**ESTRATTO DEL DOCUMENTO**
● ● ● ● ●

TITOLO ORIGINALE: C'è ancora domani
USCITA ITALIA: 26 ottobre 2023
REGIA: Paola Cortellesi
SCENEGGIATURA: Furio Andreotti, Giulia Calenda, Paola Cortellesi
CON: Paola Cortellesi, Valerio Mastandrea, Emanuela Fanelli, Vinicio Marchioni, Giorgio Colangeli, Romana Maggiora Vergano
GENERE: commedia, drammatico, storico
DURATA: 118 min
Presentato e premiato alla Festa del Cinema di Roma 2023
Paola Cortellesi esordisce dietro la macchina da presa con un dramma che rievoca vezzosamente i fasti (nostalgici) di un neorealismo spurio ed inattendibile per mettere in scena un mondo mostruoso, raccapricciante, da cui non dovremmo ancora smettere di imparare e che non dovremmo tantomeno dimenticare. Sospeso tra commedia e dramma, tra leggerezza e tragicità, tra realismo e surrealismo, tra ieri e oggi, C'è ancora domani è un racconto insieme intimo e collettivo, che sa farsi pop, popolano e popolare, senza per questo rinunciare alle proprie ambizioni, trainato da una Cortellesi equilibratissima.

● ● ● ● ●

Elementi di un dataset:

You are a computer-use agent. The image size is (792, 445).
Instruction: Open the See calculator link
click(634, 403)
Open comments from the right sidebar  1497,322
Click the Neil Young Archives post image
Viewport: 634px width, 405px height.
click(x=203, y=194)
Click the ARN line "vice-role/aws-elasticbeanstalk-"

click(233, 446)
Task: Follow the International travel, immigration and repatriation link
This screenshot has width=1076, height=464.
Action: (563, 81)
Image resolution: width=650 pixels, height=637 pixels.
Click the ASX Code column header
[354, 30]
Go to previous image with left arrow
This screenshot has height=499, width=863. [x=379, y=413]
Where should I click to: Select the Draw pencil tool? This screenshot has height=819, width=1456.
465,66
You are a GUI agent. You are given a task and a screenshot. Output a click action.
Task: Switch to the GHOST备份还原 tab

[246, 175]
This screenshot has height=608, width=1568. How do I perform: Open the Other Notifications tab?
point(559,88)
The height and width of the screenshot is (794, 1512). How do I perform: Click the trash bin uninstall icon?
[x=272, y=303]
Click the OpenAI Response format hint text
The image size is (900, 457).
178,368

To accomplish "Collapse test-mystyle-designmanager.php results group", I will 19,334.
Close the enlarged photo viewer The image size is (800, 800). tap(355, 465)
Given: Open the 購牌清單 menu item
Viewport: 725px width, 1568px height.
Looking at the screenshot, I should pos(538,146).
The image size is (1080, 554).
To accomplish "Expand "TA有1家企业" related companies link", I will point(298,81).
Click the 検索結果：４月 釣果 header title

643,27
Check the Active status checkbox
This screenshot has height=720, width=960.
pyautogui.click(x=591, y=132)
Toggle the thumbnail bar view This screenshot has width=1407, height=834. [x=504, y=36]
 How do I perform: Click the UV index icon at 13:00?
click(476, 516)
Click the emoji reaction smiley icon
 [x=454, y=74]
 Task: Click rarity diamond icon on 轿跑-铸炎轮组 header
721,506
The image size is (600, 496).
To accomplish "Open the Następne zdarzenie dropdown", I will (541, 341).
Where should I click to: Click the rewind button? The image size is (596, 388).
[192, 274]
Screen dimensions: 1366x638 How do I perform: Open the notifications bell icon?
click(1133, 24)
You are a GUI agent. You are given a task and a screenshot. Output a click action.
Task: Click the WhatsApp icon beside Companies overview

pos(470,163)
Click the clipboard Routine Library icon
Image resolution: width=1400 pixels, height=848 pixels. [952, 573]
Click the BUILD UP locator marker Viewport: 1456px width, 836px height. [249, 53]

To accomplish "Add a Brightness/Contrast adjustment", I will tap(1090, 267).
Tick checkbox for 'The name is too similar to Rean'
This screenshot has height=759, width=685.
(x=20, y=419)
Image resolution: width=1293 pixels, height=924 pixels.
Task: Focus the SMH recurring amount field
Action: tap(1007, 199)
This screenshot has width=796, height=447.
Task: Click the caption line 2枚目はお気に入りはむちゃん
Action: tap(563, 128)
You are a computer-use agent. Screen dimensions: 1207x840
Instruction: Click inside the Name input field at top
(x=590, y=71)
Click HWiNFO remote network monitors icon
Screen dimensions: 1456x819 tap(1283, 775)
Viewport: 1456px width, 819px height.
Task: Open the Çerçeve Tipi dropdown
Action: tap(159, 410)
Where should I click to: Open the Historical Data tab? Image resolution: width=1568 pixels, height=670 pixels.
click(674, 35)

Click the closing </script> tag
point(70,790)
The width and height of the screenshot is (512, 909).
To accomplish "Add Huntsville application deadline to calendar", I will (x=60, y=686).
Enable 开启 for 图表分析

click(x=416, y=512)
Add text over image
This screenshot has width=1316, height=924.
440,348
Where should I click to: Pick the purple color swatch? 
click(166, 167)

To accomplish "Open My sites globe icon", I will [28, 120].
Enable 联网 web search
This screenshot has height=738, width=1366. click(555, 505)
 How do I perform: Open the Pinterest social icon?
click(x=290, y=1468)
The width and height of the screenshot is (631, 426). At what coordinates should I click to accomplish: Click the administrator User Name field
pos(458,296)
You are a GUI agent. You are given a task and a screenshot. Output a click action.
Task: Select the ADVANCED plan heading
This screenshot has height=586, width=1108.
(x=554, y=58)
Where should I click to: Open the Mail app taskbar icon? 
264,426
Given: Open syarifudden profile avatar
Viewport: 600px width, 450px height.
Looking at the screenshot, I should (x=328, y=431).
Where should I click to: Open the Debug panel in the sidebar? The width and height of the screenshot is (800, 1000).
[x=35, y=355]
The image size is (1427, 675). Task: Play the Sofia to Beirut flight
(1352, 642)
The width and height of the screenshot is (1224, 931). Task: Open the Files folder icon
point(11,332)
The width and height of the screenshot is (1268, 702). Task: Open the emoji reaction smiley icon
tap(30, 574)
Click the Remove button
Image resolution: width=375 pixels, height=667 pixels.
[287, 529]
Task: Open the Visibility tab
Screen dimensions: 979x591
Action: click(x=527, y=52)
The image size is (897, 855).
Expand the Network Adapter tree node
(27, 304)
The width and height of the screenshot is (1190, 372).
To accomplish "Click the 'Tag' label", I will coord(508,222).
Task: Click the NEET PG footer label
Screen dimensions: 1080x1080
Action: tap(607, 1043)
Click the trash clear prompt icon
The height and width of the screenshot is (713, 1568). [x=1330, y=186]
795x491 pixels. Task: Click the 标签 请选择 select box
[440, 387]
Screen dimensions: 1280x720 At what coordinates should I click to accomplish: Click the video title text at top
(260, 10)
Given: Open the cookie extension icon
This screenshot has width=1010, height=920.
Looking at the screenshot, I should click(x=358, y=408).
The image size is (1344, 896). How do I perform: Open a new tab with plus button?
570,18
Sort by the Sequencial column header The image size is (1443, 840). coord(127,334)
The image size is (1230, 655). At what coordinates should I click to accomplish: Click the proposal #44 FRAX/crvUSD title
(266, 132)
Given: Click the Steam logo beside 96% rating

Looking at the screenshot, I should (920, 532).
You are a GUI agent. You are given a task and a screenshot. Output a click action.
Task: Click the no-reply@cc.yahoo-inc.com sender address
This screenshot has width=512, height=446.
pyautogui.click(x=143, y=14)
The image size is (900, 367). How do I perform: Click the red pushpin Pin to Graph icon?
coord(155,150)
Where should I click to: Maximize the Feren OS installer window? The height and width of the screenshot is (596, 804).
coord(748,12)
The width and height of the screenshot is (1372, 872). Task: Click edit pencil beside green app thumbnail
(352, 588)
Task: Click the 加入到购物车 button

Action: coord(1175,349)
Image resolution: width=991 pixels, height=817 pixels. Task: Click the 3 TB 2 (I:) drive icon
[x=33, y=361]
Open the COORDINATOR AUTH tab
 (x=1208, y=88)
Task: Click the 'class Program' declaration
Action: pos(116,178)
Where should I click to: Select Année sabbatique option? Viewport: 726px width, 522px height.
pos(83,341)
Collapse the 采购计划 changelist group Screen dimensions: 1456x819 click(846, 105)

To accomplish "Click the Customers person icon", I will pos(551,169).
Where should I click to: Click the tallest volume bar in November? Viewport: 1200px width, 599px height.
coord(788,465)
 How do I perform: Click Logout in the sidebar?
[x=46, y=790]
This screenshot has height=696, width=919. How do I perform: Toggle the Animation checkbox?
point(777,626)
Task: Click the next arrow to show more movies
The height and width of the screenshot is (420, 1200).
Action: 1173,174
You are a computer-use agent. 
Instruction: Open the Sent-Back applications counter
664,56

● ● ● ● ●

**DA SVOLGERE**
• A. Secondo la scheda sul film C'è ancora domani, in quale manifestazione è stato presentato e premiato il film?
• B. Scrivi il seguito della scheda sul film C'è ancora domani a partire dall'ultima frase.

**RISPOSTE IN ORDINE**
• A. Alla Festa del Cinema di Roma 2023.

• B.
Inizia con uno schiaffo, C’è ancora domani di e con Paola Cortellesi. Lo schiaffo di un uomo, Ivano, nei confronti della moglie, Delia, al risveglio, al posto del solito buongiorno. Uno schiaffo che diventa la cadenza, il ritmo, l’accento a scansione della vicenda alla base dell’esordio dietro la macchina da presa di una delle attrici più amate, riconoscibili e talentuose del cinema italiano, ché ancor prima di rievocare, ricostruire, sintetizzare vezzosamente i fasti, le atmosfere, le sfumature, i temi, gli ambienti di un neorealismo idealizzato, spurio ed inattendibile (poiché cieco alla diversificazione e all’evoluzione registrate da questa particolare corrente cinematografica), sembra riportare i propri e i nostri occhi al musical classico.
Sono i toni e i motivi del film musicale, infatti, a guidare i movimenti (filmici e pro-filmici) della primissima sequenza. La quale, nello schiaffo di cui sopra, trova l’attacco di quella che molti hanno definito, non a caso, una “sinfonia” femminile e (finalmente) femminista che guarda e ricorda, con acre leggerezza, un mondo mostruoso, raccapricciante, purtroppo tuttora non propriamente risolto: quello dell’Italia dell’immediato secondo dopoguerra.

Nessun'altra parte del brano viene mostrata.